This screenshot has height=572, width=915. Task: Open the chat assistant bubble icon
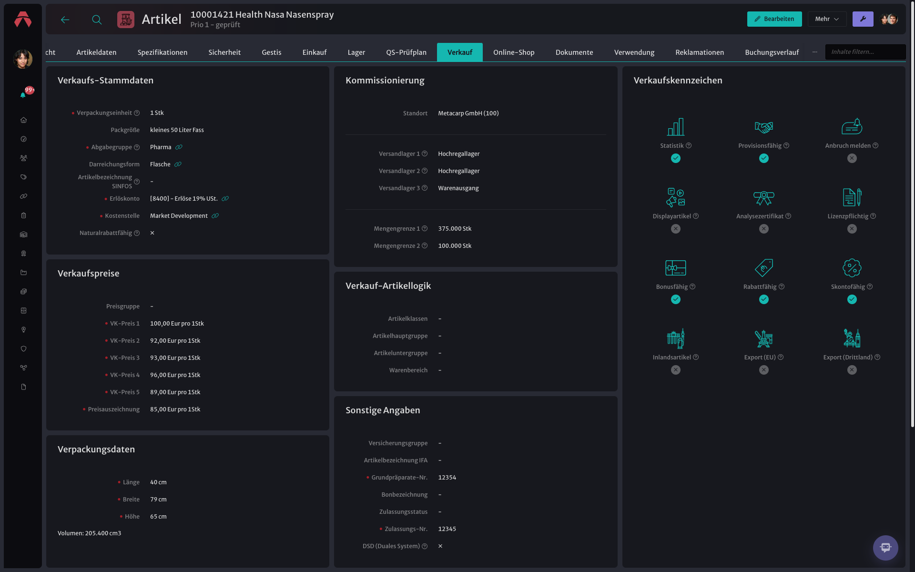click(885, 548)
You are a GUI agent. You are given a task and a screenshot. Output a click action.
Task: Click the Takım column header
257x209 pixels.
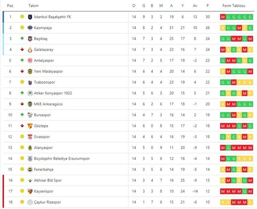tap(34, 6)
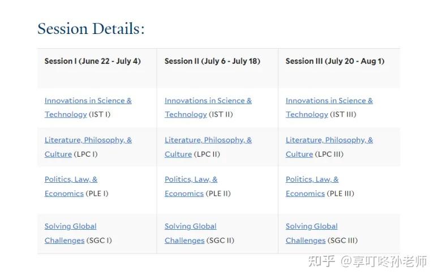Viewport: 438px width, 279px height.
Task: Open Politics, Law, & Economics PLE II link
Action: (x=191, y=179)
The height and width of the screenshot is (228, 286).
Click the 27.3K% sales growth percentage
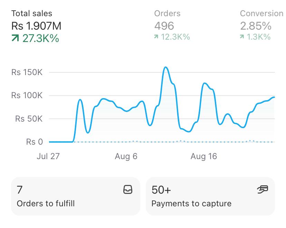41,38
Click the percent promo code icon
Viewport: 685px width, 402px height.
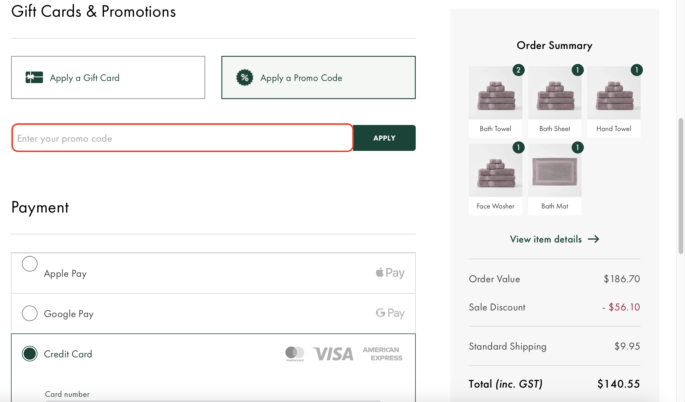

┄┄┄┄┄┄┄┄┄┄

Formatieren Sie alle Zeilen der obigen Datensätze als Markdown-Tabelle mit den Spalten „Nr“ (fortlaufende Zeilennummer) und „Zeile“, wobei Leerzeilen entfallen. Lassen Sie die Bilder in der Tabelle weg.

Lösung
| Nr | Zeile |
|---|---|
| 1 | This screenshot has height=572, width=915. Task: Open the chat assistant bubble icon |
| 2 | click(885, 548) |
| 3 | You are a GUI agent. You are given a task and a screenshot. Output a click action. |
| 4 | Task: Click the Takım column header |
| 5 | 257x209 pixels. |
| 6 | tap(34, 6) |
| 7 | Viewport: 438px width, 279px height. |
| 8 | Task: Open Politics, Law, & Economics PLE II link |
| 9 | Action: (x=191, y=179) |
| 10 | The height and width of the screenshot is (228, 286). |
| 11 | Click the 27.3K% sales growth percentage |
| 12 | 41,38 |
| 13 | Click the percent promo code icon |
| 14 | Viewport: 685px width, 402px height. |